Friday, November 4, 2011

Soy - it does a body good, or does it?

Soy has been labeled as a health food since it first was introduced in its many forms decades ago.  It comes as a bean that can be boiled in and eaten from the pod (edamame).  It's proteins have been isolated and powdered as a food additive (smoothies, etc.), especially for body builders, athletes and vegetarians.  It has been made into curd and then formed into tofu.  It's liquids have been extracted to create "milk" and all of the other "dairy" products have followed.  Other isolates have been used in preserving food and in so many other ways as part of our pre-packaged food culture I can't possibly mention them all here.  Read a nutrition label and you are likely to find soy in some form.

Is it still a health food if we have taken it apart into so many pieces, it barely resembles the initial product - a soy bean?  This is the current controversy.  So what should we do?  Products that keep the bean whole - meaning there is no chemical and over-processing involved to extract some part of the bean, such as soy milk, tofu, or the beans themselves in either a roasted snack form or the boiled bean (edamame) are great.  The rest, including protein powders, really should be avoided as much as possible - soy protein bars included.

Soy has a lot of isoflavones which act like estrogen.  There's cancer protection in those isoflavones!That's a good thing, but for some involved with a breast cancer diagnosis, check with your doctor.  Soy is also a complete protein - it contains all of the essential amino acids.  However, soy is a pesticide heavy crop, so use an organic brand.

Experiment with soy!  I use silken tofu - sold right on the shelf in the Asian food aisle - in smoothies and puddings.  I use the extra firm tofu for just about anything - grilled, sauteed, salad addition, soup addition, etc.  Tofu just has to be marinated or cooked in way so it soaks up the flavors around it.  I use the soy bean (edamame) in salads or in anything as a substitute for peas.  I also eat tempeh which is a fermented soybean product that is delicious grilled and made into a faux chicken salad.  The following recipe is an absolute favorite!

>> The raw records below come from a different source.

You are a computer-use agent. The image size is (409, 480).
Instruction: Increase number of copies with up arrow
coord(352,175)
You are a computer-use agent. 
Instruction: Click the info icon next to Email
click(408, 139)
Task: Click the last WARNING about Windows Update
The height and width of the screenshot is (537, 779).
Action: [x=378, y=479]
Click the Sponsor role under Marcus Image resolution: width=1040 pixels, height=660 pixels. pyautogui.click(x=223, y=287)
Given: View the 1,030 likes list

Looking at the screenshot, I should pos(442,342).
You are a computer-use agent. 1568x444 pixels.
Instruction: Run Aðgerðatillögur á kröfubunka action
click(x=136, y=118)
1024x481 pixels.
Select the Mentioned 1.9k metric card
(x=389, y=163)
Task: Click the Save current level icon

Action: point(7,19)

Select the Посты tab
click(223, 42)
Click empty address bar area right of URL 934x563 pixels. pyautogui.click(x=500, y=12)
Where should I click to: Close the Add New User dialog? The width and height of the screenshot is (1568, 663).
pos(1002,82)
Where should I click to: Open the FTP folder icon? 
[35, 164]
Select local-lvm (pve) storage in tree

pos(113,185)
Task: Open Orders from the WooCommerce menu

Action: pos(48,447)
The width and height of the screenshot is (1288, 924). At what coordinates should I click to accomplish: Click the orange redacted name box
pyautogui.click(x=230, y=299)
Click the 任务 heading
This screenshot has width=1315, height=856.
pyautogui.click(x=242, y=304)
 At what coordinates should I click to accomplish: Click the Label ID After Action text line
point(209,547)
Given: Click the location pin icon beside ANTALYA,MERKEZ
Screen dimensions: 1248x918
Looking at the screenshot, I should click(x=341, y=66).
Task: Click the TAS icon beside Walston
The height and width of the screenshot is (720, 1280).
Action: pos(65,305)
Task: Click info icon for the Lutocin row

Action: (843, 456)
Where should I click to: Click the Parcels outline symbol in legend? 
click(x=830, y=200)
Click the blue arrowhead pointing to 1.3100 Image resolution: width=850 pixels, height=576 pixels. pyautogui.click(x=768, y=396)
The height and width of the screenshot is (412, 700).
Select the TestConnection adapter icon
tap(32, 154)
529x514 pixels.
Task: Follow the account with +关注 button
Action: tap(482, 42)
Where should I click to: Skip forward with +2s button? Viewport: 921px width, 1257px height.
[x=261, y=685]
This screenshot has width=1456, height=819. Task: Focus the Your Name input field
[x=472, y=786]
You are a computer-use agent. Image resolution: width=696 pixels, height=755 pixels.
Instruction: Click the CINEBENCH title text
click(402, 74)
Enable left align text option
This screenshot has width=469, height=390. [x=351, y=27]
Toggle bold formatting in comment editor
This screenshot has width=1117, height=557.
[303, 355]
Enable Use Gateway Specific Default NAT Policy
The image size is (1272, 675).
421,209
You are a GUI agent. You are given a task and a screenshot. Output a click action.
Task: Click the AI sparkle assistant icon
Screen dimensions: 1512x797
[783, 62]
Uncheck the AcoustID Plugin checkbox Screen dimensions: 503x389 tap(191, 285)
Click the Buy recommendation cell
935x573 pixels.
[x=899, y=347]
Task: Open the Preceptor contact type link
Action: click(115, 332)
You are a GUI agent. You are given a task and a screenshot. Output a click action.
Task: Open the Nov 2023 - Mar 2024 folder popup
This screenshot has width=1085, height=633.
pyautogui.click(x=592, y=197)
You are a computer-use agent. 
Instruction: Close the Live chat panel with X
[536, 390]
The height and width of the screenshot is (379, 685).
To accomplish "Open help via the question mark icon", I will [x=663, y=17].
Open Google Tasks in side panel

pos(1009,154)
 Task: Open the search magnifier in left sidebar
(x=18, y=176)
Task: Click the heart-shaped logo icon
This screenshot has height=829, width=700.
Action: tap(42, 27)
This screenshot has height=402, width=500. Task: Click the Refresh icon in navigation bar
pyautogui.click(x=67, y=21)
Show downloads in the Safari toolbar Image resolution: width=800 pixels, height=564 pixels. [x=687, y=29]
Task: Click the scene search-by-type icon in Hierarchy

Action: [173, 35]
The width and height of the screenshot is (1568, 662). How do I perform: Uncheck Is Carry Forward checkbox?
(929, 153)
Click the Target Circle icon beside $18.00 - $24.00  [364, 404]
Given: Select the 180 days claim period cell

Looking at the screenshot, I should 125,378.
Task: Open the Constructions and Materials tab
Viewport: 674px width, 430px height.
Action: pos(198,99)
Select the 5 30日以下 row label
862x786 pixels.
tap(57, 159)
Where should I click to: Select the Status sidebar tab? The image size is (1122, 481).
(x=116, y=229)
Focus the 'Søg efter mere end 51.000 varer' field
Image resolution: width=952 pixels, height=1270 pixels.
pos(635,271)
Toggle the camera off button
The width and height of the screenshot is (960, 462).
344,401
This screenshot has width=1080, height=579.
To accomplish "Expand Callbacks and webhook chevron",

How will you try soy this week? 

Edamame Salad w/ Roasted Garlic Vinaigrette

4 lg. salads

1 head garlic or less, if desired
1 TB extra virgin olive oil, approximately
6 TB red wine vinegar
¾ tsp salt
¼ tsp red pepper flakes

1 lb. or 3.5 C edamame, fresh or frozen (taken from the pods) I buy 2- 12 oz. bags in pods
2 C corn, fresh or frozen
1 lg. cucumber, quartered and sliced chunky w/ skin
2 stalks celery, diced
¾ C walnuts, toasted and chopped
½ red onion, thinly sliced
2 TB fresh flat-leaf parsley, chopped
2 oz. feta, crumbled or diced

Optional:  Lettuce leaves and a whole wheat tortilla or pita

  1. Take the center from the head of garlic, then chop off the top of the head getting each clove.  Place the garlic on a small piece of aluminum foil and drizzle with olive oil.  Roast in the oven on 350º for about 30 min.  You can then squeeze the garlic out onto a board and mash it smooth.  Do the roasted walnuts at the same time, but roast only 3-5 min.
  2. Put the rest of the dressing ingredients in a jar with 2 tsp. olive oil and the mashed garlic.  Shake well.
  3. If you buy edamame pre-cooked and steamed, you are set to go with that.  Otherwise, boil water and place the edamame in the water to cook for about 7 min.  Test one to see if it is cooked.  Rinse under cold water and then shuck into the bowl.
  4. Boil the corn for just a few minutes, rinse under cold water and drain.  Mix with edamame.
  5. Toss in the cucumber, onion, celery, parsley, feta, and dressing.  If you are not planning to eat all of the salad immediately, add the walnuts as you eat.
  6. The salad can be served as is.  Or, serve on top of you favorite lettuce.  Or, serve as a wrap or a pita sandwich with lettuce (my favorite is the wrap).